For example, the AI initially attempted to construct a regular expression to parse the SQL statements for dependencies. However, the complexity of the nested queries caused it to fail repeatedly. Specific mistakes included:
- Misinterpreting nested queries and failing to capture all dependencies accurately.
- Overcomplicating the regex logic without considering alternative approaches.
- Fixating on regex patterns instead of adapting to a simpler and more effective solution.
Additionally, the AI struggled to handle specific SQL constructs effectively, such as:
- Separately managing different types of
JOIN
Clauses with their specific syntax, including:
- Standard
JOIN ... ON
LEFT/RIGHT/INNER/CROSS JOIN
FROM
clauses
2. Not handling:
- Parenthesized
FROM
/JOIN
expressions - Deeply nested subqueries
- Multiple join conditions
The AI focused on perfecting the regex — a path that would have been overly complicated and time-consuming. By recognizing this, I could course-correct, advising the AI to abandon regex altogether. Instead, I directed it to work collaboratively to produce programs that could solve the problem iteratively. For example, I instructed the AI to look for patterns, such as x.y
where x.y
matched a view name from the list of known views. This adjustment simplified the parsing process significantly.
The takeaway? Blindly trusting AI for complex and nuanced tasks often leads to suboptimal outcomes. Instead, work with the AI to produce tools and solutions collaboratively, iterating on them as needed.
Solution: A Collaborative Approach
To solve this problem, you can work with AI in a structured way. Here’s how:
Step 1: Break the Problem into Manageable Pieces
Instead of offloading the entire task to AI, divide it into smaller, straightforward tasks:
- Identify all view names.
- Extract dependencies for each view.
- Perform the topological sort.
- Match the sorted view order with the SQL statements.
Step 2: Guide the AI
Start with specific instructions for each step. For example:
- Task: Write a Python script to extract dependencies.
- Expectation: The script should identify references in the form
schema.view
and match them against the list of view names.
Step 3: Validate and Iterate
AI-generated scripts will often require adjustments. The parsing challenges, such as failures to capture nested dependencies or overcomplicated regex logic, are discussed in the “Pitfalls” section. You may need to refine or adapt the parsing logic to account for these issues and align with the specific needs of your task.
Step 4: Assemble the Solution
Once dependencies are accurately extracted and validated, you can use another AI-assisted script to perform the topological sort and verify the output.

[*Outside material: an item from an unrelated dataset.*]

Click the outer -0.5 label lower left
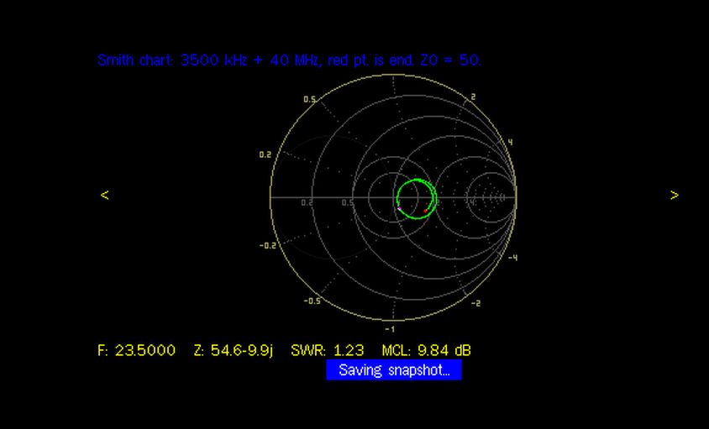 click(312, 301)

Practical Implementation: A Three-Program Workflow
Here’s how the process might look:
- Program 1: List all view names from the SQL scripts.

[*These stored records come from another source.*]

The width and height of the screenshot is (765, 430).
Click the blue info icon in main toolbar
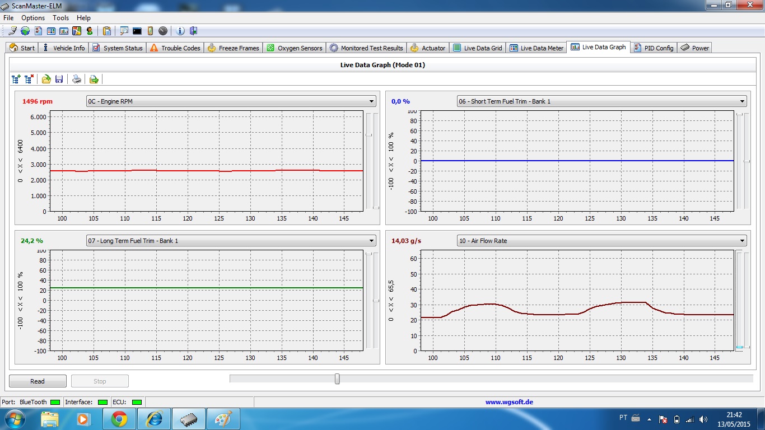[180, 31]
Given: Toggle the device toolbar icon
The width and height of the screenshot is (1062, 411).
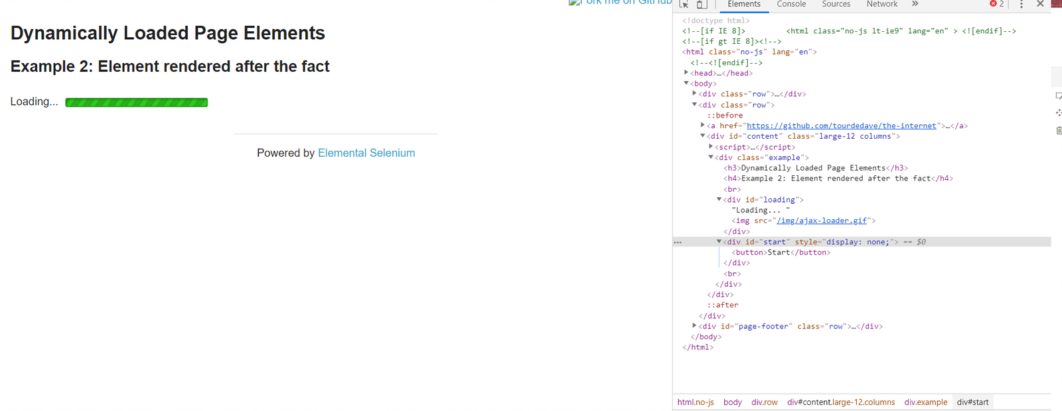Looking at the screenshot, I should tap(702, 4).
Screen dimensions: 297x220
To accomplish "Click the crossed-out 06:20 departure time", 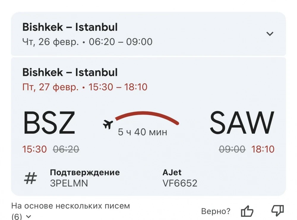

- Program 2: Extract dependencies for each view and output them in a human-readable format for validation.
- Program 3: Perform the topological sort and match the sorted order with the SQL statements.
Each program serves a distinct purpose, and validating outputs at every step is crucial to catching errors, such as incorrect dependency extraction or sorting mistakes, early in the process.
The Takeaway: Collaborate, Don’t Offload
The key lesson is to collaborate with AI, not delegate tasks entirely. You can harness its power effectively by breaking problems into smaller parts, steering AI when it makes mistakes, and validating outputs.
In this case, working iteratively with AI allowed us to tackle a complex dependency resolution problem. The AI expedited the solution while enabling human oversight, ensuring accuracy and flexibility.
This collaborative approach to AI in software development ensures that you remain in control, leveraging AI as a powerful assistant rather than a fragile automaton.